Because of Kochan’s feelings of confusion about his sexuality, he feels a disconnection between the other boys at school and him, but he is forced to try and blend in so he is not viewed as an outsider. This act of blending in and hiding his feelings within is a cause of his gender and sexuality struggle. An example of Kochan trying to blend in with his peers takes place when he joins in on a conversation with his classmates who are talking about the attractiveness of a conductress of a school bus. Mishima writes, “At this point I spoke up…It’s their uniforms! Because they fit so tight to their bodies…Needless to say, I had never felt the slightest such sensual attraction toward my bus conductresses as my words suggested” (Mishima 103). This signifies the act of blending in that Kochan is doing to fit in with his peers. This can be considered a “mask” symbol within the novel because he is hiding his true self from the outside world and containing it within. Kochan is essentially wearing a mask in order to fit in, instead of being himself around them.

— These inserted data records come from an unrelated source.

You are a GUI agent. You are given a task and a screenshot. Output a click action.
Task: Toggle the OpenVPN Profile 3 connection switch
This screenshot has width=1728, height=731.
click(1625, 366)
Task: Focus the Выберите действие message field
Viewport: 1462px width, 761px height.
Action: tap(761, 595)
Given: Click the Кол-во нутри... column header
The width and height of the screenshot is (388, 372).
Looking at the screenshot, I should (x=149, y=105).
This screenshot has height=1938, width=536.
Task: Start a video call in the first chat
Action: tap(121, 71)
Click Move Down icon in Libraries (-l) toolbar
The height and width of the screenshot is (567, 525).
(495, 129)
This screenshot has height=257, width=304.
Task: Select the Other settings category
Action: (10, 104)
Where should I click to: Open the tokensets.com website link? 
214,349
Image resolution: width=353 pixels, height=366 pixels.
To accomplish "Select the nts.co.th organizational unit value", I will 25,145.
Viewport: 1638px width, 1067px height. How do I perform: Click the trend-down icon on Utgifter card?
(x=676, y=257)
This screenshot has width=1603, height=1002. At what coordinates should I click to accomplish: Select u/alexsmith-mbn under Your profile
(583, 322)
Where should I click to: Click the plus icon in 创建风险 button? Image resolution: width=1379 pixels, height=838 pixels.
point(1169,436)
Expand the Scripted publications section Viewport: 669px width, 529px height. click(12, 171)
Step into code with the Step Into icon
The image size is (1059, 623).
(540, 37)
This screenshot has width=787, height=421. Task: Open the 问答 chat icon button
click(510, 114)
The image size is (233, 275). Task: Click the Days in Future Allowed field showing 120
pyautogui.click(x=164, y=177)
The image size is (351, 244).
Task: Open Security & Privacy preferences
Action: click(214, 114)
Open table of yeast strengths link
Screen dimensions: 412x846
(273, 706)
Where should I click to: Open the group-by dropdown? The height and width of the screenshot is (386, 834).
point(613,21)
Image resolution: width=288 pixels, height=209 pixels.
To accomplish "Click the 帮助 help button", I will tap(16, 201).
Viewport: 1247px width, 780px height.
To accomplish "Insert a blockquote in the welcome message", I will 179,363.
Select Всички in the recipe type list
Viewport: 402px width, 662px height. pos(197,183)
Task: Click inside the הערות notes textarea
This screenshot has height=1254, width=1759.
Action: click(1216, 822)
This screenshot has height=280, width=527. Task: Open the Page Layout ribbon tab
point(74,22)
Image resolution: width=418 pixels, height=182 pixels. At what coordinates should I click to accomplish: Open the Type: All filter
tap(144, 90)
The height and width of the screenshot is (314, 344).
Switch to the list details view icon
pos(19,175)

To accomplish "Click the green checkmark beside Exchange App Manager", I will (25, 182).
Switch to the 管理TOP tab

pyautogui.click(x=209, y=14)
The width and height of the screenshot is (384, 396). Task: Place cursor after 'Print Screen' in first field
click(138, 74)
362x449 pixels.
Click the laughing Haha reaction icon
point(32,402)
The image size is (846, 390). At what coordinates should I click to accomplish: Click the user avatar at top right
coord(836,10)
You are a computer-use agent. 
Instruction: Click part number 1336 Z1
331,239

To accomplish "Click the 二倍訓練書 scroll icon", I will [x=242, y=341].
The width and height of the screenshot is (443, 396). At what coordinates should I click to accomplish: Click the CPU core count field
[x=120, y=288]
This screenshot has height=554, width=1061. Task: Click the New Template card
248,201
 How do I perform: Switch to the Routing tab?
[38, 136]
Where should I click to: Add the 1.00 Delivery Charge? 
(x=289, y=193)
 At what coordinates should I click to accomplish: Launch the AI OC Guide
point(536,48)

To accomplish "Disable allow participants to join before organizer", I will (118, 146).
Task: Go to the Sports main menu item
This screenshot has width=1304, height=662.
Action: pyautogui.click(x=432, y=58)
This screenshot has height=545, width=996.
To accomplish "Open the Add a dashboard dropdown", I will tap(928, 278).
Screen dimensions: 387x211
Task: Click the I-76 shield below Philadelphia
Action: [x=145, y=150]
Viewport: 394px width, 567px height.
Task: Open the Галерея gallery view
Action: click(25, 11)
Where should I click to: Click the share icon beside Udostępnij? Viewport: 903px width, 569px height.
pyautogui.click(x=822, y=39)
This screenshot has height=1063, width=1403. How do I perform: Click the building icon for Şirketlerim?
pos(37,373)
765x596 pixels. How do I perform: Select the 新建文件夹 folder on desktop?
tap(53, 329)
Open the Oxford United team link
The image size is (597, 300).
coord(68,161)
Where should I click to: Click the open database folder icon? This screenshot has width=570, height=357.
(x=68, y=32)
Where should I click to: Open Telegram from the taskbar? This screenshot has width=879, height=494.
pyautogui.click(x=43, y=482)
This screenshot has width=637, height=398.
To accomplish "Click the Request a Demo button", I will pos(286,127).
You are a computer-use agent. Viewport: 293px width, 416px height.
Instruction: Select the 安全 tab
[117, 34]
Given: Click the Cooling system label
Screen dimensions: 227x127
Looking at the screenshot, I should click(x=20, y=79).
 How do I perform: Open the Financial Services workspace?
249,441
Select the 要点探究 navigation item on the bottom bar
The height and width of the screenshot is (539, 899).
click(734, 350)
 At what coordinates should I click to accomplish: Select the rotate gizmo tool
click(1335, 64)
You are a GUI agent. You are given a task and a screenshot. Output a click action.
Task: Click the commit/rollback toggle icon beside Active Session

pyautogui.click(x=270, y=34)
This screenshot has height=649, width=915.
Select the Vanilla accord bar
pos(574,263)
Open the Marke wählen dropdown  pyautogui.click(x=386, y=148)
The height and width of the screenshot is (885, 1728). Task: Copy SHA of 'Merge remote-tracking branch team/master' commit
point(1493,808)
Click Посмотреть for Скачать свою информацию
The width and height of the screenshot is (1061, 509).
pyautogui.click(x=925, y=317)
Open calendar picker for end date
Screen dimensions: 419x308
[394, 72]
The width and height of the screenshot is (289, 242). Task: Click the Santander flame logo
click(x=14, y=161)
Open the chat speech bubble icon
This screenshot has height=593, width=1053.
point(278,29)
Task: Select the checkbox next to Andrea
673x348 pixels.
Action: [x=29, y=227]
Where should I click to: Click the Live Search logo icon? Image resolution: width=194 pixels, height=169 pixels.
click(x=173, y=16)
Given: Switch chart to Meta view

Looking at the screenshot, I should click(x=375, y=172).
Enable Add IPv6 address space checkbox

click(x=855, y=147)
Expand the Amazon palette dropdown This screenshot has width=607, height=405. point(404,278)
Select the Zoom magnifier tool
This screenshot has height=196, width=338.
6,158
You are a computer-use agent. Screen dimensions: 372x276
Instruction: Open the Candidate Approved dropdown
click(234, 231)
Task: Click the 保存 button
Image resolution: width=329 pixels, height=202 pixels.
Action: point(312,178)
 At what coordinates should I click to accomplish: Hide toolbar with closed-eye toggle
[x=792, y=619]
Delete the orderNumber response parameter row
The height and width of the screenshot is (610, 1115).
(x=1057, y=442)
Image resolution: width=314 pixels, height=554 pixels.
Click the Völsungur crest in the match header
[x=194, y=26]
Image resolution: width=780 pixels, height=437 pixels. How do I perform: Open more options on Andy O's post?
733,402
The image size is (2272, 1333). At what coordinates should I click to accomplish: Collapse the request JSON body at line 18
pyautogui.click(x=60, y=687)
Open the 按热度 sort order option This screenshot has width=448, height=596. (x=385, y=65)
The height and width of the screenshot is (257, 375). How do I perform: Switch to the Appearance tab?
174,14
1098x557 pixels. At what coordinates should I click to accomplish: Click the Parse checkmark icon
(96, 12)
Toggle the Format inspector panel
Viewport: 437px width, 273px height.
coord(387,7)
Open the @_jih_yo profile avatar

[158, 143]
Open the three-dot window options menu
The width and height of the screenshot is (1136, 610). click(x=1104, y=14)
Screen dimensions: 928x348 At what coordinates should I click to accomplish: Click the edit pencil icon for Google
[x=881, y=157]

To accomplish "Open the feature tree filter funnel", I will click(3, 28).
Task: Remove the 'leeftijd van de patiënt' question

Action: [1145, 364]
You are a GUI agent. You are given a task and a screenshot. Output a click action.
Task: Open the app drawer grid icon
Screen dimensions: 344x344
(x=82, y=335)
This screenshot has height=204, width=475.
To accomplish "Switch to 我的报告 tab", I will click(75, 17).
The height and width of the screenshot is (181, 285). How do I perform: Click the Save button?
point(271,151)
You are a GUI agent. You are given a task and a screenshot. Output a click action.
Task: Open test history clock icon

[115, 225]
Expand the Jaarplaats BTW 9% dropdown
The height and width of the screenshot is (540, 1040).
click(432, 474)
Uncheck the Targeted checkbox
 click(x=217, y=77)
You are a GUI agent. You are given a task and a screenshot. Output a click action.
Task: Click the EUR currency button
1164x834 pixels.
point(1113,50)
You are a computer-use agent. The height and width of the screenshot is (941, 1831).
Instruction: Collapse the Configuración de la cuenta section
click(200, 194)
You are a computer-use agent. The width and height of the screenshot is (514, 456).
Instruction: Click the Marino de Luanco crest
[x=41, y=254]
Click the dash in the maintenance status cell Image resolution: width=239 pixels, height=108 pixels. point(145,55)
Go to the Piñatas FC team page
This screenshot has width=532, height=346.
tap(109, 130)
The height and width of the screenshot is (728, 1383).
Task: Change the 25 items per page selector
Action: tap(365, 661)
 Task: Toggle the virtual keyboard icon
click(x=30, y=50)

Kochan masks his identity throughout his childhood years, which leads to the loss of a true identity. He keeps all his true feelings within himself and struggles to portray these feelings to others. As previously described, Kochan has psychological and gender struggles as he is growing from an adolescent into an adult. A couple of the psychological struggles Kochan has are isolation from the outside world and social identity difficulties. Both of these struggles are turned into masks for Kochan as he deals with both internally, with no real external assistance. The Kochan that he allows the outside world to see does not see the internal hardships going on. The gender struggles of confusion over sexuality and loss of identity are also masked. All of these struggles are combined into the mask that Kochan uses when interacting with the outside world and trying to blend in. Kochan only metaphorically takes off his mask when alone, where he is able to confess his feelings to his true self, hence the title Confessions of the Mask.

Works Cited

Mishima, Yukio. Confessions of the Mask. New York: New Directions Publishing, 1958. Print.